Data shown
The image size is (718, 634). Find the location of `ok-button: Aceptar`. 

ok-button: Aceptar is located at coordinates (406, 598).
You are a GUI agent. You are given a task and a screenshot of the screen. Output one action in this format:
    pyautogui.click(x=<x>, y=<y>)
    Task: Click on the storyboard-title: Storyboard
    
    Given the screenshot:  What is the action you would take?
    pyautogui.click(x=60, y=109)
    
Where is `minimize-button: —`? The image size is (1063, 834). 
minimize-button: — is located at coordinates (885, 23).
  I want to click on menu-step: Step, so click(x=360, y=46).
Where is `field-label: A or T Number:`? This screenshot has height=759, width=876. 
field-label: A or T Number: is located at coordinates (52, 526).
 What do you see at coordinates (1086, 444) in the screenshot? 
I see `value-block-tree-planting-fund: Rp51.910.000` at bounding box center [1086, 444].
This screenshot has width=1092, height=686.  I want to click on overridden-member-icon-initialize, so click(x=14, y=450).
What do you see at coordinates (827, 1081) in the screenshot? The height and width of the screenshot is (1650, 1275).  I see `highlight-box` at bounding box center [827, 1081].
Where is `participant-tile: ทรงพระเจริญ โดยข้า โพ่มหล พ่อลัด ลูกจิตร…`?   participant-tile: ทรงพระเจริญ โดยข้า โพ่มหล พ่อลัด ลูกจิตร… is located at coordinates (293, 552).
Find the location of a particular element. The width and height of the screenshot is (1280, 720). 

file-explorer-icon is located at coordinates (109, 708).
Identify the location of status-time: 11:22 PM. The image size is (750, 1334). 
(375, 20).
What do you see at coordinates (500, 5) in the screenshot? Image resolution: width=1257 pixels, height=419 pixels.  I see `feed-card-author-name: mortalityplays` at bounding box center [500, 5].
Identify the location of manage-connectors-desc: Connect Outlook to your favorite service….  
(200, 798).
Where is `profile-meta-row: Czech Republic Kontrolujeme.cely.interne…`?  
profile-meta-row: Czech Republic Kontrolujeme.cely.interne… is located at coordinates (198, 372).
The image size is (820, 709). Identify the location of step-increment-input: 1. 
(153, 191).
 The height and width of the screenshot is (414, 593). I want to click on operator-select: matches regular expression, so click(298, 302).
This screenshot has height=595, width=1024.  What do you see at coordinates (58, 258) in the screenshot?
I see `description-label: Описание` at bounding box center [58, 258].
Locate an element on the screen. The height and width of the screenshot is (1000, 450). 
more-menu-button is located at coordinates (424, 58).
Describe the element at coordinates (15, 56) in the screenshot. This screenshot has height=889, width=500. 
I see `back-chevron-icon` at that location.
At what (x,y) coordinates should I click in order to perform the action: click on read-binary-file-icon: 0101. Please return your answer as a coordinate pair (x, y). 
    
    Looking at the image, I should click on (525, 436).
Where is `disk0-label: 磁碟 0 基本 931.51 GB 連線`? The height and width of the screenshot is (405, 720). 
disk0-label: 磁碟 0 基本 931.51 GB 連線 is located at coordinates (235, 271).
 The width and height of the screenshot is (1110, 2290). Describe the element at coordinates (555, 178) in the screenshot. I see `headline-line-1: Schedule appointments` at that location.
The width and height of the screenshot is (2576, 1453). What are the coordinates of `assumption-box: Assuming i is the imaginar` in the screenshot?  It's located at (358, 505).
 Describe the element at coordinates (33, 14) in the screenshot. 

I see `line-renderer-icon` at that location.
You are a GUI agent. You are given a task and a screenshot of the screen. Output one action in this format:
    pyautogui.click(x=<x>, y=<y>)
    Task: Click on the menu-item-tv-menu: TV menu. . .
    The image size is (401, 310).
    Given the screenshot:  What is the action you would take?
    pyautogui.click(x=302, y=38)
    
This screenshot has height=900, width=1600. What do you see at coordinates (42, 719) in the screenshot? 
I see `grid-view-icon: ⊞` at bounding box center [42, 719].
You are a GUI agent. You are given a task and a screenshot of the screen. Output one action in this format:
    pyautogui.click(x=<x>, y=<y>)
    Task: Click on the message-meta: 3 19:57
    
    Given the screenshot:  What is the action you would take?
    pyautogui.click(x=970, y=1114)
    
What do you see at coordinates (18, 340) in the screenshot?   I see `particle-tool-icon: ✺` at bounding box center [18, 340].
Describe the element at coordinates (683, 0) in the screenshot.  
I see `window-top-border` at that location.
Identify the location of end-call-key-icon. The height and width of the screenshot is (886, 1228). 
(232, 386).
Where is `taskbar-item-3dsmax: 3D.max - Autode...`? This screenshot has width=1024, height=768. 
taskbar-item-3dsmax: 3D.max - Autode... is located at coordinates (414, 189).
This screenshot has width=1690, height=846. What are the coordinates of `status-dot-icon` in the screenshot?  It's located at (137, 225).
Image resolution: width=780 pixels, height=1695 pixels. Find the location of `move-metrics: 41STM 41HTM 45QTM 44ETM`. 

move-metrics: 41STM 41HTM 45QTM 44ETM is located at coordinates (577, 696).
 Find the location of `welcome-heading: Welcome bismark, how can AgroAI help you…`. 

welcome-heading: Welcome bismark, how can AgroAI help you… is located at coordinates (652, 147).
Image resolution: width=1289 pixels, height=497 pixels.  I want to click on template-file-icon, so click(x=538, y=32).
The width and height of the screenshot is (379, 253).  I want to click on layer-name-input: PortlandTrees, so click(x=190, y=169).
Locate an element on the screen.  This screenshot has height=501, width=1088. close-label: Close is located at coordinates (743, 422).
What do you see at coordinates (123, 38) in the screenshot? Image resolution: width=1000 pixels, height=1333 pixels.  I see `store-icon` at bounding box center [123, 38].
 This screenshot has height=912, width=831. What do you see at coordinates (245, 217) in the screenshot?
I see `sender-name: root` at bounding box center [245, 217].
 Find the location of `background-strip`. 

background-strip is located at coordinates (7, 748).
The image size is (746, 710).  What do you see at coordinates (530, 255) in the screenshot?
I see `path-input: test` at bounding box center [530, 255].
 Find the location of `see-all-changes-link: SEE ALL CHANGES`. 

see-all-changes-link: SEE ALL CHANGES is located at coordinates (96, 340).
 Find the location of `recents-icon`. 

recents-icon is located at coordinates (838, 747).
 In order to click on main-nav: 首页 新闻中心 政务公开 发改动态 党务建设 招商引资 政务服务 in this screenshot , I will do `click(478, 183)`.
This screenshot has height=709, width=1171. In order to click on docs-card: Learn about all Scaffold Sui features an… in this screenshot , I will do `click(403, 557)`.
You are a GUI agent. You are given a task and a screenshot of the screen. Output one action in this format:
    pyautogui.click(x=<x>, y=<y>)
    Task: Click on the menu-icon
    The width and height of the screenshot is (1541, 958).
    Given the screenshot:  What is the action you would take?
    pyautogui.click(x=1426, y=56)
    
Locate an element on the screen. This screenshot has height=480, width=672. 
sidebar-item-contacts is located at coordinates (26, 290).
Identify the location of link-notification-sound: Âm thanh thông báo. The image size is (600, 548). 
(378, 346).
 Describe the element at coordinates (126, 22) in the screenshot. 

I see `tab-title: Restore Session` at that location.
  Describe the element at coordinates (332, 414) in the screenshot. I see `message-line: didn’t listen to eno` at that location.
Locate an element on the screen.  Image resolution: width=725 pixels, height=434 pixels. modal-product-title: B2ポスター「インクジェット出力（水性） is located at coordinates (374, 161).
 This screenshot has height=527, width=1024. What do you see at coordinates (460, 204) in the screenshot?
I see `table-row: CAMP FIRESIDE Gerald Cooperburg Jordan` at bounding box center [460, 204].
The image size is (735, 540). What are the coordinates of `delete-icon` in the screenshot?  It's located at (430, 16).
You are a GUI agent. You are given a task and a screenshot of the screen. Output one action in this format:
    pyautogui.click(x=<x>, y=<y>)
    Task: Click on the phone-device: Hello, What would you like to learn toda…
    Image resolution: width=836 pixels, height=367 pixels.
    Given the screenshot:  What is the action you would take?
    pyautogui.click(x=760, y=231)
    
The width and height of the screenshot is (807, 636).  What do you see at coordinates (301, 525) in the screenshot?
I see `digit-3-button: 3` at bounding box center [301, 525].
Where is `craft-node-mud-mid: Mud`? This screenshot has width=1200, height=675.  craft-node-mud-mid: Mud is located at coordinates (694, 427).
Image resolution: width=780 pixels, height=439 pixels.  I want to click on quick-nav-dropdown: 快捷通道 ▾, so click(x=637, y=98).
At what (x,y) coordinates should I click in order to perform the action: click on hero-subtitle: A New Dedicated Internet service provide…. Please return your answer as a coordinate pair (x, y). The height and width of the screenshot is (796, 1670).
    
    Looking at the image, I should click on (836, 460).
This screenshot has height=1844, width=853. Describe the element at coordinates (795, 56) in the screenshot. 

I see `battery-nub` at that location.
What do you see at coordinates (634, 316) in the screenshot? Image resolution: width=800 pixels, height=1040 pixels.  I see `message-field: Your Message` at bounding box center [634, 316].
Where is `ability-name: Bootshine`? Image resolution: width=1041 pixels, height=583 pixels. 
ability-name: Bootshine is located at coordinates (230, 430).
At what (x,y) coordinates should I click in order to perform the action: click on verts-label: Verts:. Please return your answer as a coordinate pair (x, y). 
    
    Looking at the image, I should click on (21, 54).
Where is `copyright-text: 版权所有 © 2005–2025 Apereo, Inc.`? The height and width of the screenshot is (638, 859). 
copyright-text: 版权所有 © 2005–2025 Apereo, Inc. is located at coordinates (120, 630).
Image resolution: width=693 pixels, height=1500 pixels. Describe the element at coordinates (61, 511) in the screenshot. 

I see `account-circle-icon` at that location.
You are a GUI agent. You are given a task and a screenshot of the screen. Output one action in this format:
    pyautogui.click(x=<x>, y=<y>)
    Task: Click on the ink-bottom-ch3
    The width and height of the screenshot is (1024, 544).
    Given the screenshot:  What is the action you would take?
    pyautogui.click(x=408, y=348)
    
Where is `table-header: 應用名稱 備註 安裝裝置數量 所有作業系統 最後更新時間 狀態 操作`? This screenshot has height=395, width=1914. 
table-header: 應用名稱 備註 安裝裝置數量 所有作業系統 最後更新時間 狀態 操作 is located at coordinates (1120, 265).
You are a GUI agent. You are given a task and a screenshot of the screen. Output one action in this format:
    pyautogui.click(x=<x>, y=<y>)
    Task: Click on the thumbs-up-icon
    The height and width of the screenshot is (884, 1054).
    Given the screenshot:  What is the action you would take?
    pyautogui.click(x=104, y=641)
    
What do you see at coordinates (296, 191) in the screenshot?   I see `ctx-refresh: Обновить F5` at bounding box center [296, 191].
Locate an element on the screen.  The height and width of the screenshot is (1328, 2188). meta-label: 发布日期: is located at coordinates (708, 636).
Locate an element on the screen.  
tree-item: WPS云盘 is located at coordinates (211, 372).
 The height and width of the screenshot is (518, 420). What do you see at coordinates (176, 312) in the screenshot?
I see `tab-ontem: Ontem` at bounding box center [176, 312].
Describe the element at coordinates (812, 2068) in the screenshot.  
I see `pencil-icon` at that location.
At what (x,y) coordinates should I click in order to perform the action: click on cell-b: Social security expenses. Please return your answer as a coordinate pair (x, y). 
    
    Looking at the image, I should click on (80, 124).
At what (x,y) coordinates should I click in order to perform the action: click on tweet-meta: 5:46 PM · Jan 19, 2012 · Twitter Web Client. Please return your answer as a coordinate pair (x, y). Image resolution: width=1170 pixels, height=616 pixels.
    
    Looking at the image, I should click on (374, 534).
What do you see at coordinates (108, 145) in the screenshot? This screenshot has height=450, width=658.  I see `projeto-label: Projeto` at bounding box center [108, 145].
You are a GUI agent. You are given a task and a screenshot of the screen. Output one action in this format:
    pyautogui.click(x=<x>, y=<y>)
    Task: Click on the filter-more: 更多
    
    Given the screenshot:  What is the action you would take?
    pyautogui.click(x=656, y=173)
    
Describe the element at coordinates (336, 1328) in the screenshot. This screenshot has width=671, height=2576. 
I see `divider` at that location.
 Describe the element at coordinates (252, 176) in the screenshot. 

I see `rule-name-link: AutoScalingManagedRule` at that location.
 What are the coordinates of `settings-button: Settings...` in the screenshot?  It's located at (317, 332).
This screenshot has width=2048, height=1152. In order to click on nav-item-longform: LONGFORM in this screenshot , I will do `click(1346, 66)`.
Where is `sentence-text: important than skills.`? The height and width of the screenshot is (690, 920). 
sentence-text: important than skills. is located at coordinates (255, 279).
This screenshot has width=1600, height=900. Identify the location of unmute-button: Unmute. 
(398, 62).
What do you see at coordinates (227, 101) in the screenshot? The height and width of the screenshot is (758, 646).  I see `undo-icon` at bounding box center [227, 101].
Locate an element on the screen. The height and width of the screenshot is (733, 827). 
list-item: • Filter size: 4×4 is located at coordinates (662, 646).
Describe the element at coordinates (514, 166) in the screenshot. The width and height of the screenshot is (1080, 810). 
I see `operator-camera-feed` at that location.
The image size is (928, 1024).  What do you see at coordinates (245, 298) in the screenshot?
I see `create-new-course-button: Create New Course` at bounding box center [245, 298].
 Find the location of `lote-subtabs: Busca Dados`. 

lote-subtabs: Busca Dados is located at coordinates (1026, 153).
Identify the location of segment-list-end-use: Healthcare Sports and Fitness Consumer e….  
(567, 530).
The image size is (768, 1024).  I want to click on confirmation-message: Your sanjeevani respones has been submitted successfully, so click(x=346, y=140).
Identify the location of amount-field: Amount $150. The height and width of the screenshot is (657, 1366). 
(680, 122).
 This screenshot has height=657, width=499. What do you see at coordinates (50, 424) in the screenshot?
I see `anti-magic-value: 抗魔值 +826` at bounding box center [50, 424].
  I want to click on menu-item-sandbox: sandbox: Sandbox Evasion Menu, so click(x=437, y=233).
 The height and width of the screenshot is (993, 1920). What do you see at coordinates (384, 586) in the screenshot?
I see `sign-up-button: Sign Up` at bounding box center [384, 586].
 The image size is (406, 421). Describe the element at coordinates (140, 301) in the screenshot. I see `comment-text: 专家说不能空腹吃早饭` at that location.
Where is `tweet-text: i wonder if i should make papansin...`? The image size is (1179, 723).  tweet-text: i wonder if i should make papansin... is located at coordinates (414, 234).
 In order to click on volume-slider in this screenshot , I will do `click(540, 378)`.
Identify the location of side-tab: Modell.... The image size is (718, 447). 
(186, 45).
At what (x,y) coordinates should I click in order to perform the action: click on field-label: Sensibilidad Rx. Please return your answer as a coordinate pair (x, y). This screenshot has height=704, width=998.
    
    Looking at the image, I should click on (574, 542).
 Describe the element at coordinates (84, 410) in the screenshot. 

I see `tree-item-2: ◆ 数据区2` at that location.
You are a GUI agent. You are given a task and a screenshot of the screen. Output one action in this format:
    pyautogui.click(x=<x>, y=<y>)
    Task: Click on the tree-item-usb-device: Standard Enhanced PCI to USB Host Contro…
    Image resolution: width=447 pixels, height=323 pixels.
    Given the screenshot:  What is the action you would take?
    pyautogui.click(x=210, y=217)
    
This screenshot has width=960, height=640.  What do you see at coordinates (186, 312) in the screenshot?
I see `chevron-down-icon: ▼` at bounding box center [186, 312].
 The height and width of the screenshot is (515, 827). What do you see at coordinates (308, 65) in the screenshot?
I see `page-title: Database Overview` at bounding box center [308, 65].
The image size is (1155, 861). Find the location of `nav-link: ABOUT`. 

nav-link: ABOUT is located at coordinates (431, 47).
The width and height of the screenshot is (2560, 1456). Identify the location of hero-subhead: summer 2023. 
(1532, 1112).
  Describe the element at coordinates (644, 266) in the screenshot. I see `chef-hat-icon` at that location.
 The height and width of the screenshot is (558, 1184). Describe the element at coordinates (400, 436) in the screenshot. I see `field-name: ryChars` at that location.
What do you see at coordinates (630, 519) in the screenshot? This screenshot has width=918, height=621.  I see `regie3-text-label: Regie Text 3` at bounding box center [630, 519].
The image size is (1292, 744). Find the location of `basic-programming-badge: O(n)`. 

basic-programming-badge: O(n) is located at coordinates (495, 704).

About this exercise
Lay out the items from the line with "What do you see at coordinates (634, 316)" to the line with "ability-name: Bootshine is" as a two-column CSV with the headers item_text and answer. Give one row per item, with its text and its answer each in a single quoted field and any line breaks replaced by spaces.

Response to this exercise
item_text,answer
"What do you see at coordinates (634, 316) in the screenshot? Image resolution: width=800 pixels, height=1040 pixels.","I see `message-field: Your Message` at bounding box center [634, 316]."
"Where is `ability-name: Bootshine`? Image resolution: width=1041 pixels, height=583 pixels.","ability-name: Bootshine is located at coordinates (230, 430)."